* **THE PROBLEM**: Go through the data underneath and copy every line exactly.

_ _ _

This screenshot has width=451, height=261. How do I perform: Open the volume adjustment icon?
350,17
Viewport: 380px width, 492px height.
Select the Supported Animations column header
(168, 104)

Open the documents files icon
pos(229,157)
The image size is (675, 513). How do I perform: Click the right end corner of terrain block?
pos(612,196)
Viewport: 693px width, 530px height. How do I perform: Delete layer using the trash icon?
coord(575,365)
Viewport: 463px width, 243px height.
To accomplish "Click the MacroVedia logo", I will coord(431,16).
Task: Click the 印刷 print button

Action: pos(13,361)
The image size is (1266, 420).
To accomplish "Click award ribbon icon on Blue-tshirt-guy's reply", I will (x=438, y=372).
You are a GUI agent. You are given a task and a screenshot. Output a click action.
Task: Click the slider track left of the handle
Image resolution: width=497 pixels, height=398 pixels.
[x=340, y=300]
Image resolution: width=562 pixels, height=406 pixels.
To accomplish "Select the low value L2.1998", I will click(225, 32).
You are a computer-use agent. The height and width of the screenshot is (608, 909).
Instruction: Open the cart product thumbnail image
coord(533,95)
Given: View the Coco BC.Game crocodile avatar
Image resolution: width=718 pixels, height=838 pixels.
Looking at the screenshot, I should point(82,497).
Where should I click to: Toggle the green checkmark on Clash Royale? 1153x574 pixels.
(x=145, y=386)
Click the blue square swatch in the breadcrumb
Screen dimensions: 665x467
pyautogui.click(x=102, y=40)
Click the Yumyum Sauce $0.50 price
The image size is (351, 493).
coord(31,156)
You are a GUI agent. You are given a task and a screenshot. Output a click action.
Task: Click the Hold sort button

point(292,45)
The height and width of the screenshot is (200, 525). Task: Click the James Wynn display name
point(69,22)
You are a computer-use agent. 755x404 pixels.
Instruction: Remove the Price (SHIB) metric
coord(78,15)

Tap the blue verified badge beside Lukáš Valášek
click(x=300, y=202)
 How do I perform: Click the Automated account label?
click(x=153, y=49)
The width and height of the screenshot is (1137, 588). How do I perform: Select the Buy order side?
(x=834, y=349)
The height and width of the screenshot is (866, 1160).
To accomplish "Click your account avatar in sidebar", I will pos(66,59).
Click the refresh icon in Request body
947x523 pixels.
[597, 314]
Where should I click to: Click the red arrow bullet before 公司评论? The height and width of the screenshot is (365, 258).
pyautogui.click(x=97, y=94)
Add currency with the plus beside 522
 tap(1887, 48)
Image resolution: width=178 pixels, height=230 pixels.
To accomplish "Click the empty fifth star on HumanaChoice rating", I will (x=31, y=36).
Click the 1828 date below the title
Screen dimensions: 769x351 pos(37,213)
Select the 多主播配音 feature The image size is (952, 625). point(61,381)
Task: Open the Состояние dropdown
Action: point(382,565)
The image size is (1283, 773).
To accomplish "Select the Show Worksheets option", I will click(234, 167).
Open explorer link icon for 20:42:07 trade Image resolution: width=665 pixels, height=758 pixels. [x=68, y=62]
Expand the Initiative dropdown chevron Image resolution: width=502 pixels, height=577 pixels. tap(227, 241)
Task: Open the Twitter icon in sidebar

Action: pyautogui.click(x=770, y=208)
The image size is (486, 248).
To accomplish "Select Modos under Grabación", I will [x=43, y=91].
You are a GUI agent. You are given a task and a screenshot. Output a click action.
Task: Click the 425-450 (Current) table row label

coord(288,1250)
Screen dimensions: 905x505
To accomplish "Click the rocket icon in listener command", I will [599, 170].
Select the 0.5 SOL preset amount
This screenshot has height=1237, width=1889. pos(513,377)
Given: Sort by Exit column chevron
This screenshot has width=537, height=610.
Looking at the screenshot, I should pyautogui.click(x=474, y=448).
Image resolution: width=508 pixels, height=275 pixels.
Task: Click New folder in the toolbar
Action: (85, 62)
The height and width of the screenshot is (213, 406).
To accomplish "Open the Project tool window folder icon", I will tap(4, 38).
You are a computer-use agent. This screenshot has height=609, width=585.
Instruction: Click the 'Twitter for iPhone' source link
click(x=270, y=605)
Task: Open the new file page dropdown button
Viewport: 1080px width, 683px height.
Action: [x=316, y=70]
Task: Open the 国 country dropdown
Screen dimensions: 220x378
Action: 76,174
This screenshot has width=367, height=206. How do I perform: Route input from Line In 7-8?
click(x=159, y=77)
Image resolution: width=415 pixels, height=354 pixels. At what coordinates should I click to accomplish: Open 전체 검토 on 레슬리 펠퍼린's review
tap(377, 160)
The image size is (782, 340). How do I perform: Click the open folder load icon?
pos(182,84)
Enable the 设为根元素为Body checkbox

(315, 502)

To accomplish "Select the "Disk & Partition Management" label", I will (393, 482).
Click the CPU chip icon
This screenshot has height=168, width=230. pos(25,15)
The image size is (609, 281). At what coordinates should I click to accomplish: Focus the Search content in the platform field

_ _ _

* **OUTPUT OF THE TASK**:
This screenshot has width=451, height=261. How do I perform: Open the volume adjustment icon?
350,17
Viewport: 380px width, 492px height.
Select the Supported Animations column header
(168, 104)

Open the documents files icon
pos(229,157)
The image size is (675, 513). How do I perform: Click the right end corner of terrain block?
pos(612,196)
Viewport: 693px width, 530px height. How do I perform: Delete layer using the trash icon?
coord(575,365)
Viewport: 463px width, 243px height.
To accomplish "Click the MacroVedia logo", I will coord(431,16).
Task: Click the 印刷 print button

Action: pos(13,361)
The image size is (1266, 420).
To accomplish "Click award ribbon icon on Blue-tshirt-guy's reply", I will (x=438, y=372).
You are a GUI agent. You are given a task and a screenshot. Output a click action.
Task: Click the slider track left of the handle
Image resolution: width=497 pixels, height=398 pixels.
[x=340, y=300]
Image resolution: width=562 pixels, height=406 pixels.
To accomplish "Select the low value L2.1998", I will click(225, 32).
You are a computer-use agent. The height and width of the screenshot is (608, 909).
Instruction: Open the cart product thumbnail image
coord(533,95)
Given: View the Coco BC.Game crocodile avatar
Image resolution: width=718 pixels, height=838 pixels.
Looking at the screenshot, I should point(82,497).
Where should I click to: Toggle the green checkmark on Clash Royale? 1153x574 pixels.
(x=145, y=386)
Click the blue square swatch in the breadcrumb
Screen dimensions: 665x467
pyautogui.click(x=102, y=40)
Click the Yumyum Sauce $0.50 price
The image size is (351, 493).
coord(31,156)
You are a GUI agent. You are given a task and a screenshot. Output a click action.
Task: Click the Hold sort button

point(292,45)
The height and width of the screenshot is (200, 525). Task: Click the James Wynn display name
point(69,22)
You are a computer-use agent. 755x404 pixels.
Instruction: Remove the Price (SHIB) metric
coord(78,15)

Tap the blue verified badge beside Lukáš Valášek
click(x=300, y=202)
 How do I perform: Click the Automated account label?
click(x=153, y=49)
The width and height of the screenshot is (1137, 588). How do I perform: Select the Buy order side?
(x=834, y=349)
The height and width of the screenshot is (866, 1160).
To accomplish "Click your account avatar in sidebar", I will pos(66,59).
Click the refresh icon in Request body
947x523 pixels.
[597, 314]
Where should I click to: Click the red arrow bullet before 公司评论? The height and width of the screenshot is (365, 258).
pyautogui.click(x=97, y=94)
Add currency with the plus beside 522
 tap(1887, 48)
Image resolution: width=178 pixels, height=230 pixels.
To accomplish "Click the empty fifth star on HumanaChoice rating", I will (x=31, y=36).
Click the 1828 date below the title
Screen dimensions: 769x351 pos(37,213)
Select the 多主播配音 feature The image size is (952, 625). point(61,381)
Task: Open the Состояние dropdown
Action: point(382,565)
The image size is (1283, 773).
To accomplish "Select the Show Worksheets option", I will click(234, 167).
Open explorer link icon for 20:42:07 trade Image resolution: width=665 pixels, height=758 pixels. [x=68, y=62]
Expand the Initiative dropdown chevron Image resolution: width=502 pixels, height=577 pixels. tap(227, 241)
Task: Open the Twitter icon in sidebar

Action: pyautogui.click(x=770, y=208)
The image size is (486, 248).
To accomplish "Select Modos under Grabación", I will [x=43, y=91].
You are a GUI agent. You are given a task and a screenshot. Output a click action.
Task: Click the 425-450 (Current) table row label

coord(288,1250)
Screen dimensions: 905x505
To accomplish "Click the rocket icon in listener command", I will [599, 170].
Select the 0.5 SOL preset amount
This screenshot has height=1237, width=1889. pos(513,377)
Given: Sort by Exit column chevron
This screenshot has width=537, height=610.
Looking at the screenshot, I should pyautogui.click(x=474, y=448).
Image resolution: width=508 pixels, height=275 pixels.
Task: Click New folder in the toolbar
Action: (85, 62)
The height and width of the screenshot is (213, 406).
To accomplish "Open the Project tool window folder icon", I will tap(4, 38).
You are a computer-use agent. This screenshot has height=609, width=585.
Instruction: Click the 'Twitter for iPhone' source link
click(x=270, y=605)
Task: Open the new file page dropdown button
Viewport: 1080px width, 683px height.
Action: [x=316, y=70]
Task: Open the 国 country dropdown
Screen dimensions: 220x378
Action: 76,174
This screenshot has width=367, height=206. How do I perform: Route input from Line In 7-8?
click(x=159, y=77)
Image resolution: width=415 pixels, height=354 pixels. At what coordinates should I click to accomplish: Open 전체 검토 on 레슬리 펠퍼린's review
tap(377, 160)
The image size is (782, 340). How do I perform: Click the open folder load icon?
pos(182,84)
Enable the 设为根元素为Body checkbox

(315, 502)

To accomplish "Select the "Disk & Partition Management" label", I will (393, 482).
Click the CPU chip icon
This screenshot has height=168, width=230. pos(25,15)
The image size is (609, 281). At what coordinates should I click to accomplish: Focus the Search content in the platform field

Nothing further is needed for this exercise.